- _EXERCISE DIRECTIONS_:
Format every line of text in the rows below as a JSON list of strings, one string per line, skipping blank lines. Leave the pictures out.

Saved data entries:
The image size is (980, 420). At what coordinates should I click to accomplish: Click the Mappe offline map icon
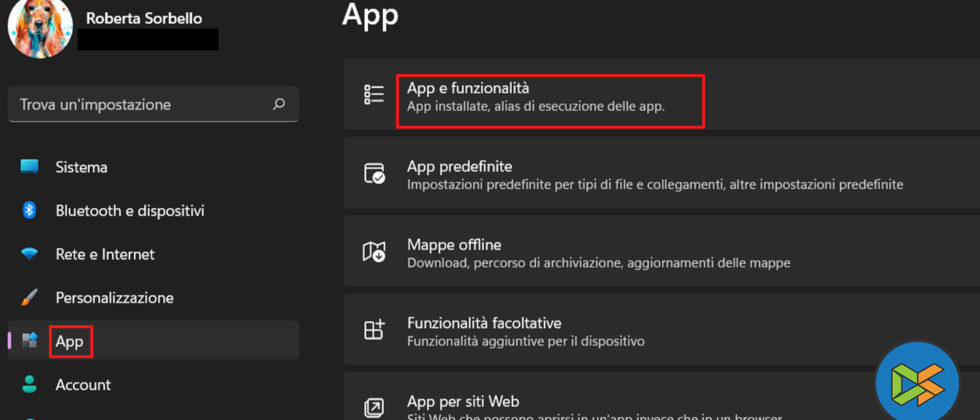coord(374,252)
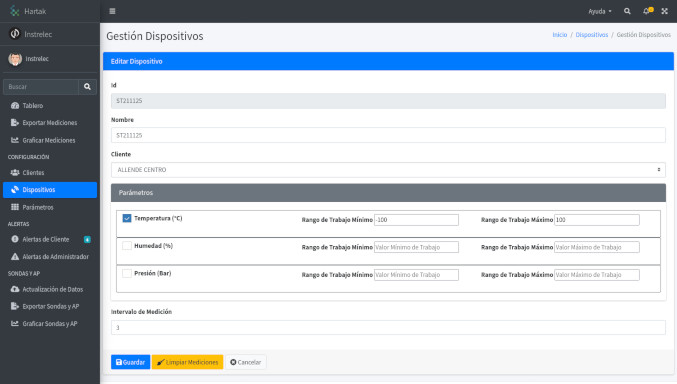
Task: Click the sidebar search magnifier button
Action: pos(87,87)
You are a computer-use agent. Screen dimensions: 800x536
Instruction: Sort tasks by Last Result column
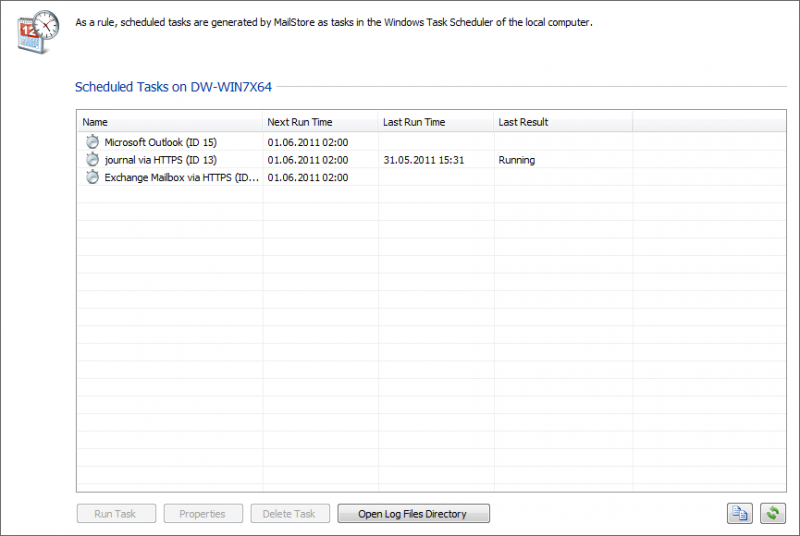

- _WORKED ANSWER_:
[
  "The image size is (980, 420). At what coordinates should I click to accomplish: Click the Mappe offline map icon",
  "coord(374,252)",
  "Task: Click the sidebar search magnifier button",
  "Action: pos(87,87)",
  "You are a computer-use agent. Screen dimensions: 800x536",
  "Instruction: Sort tasks by Last Result column"
]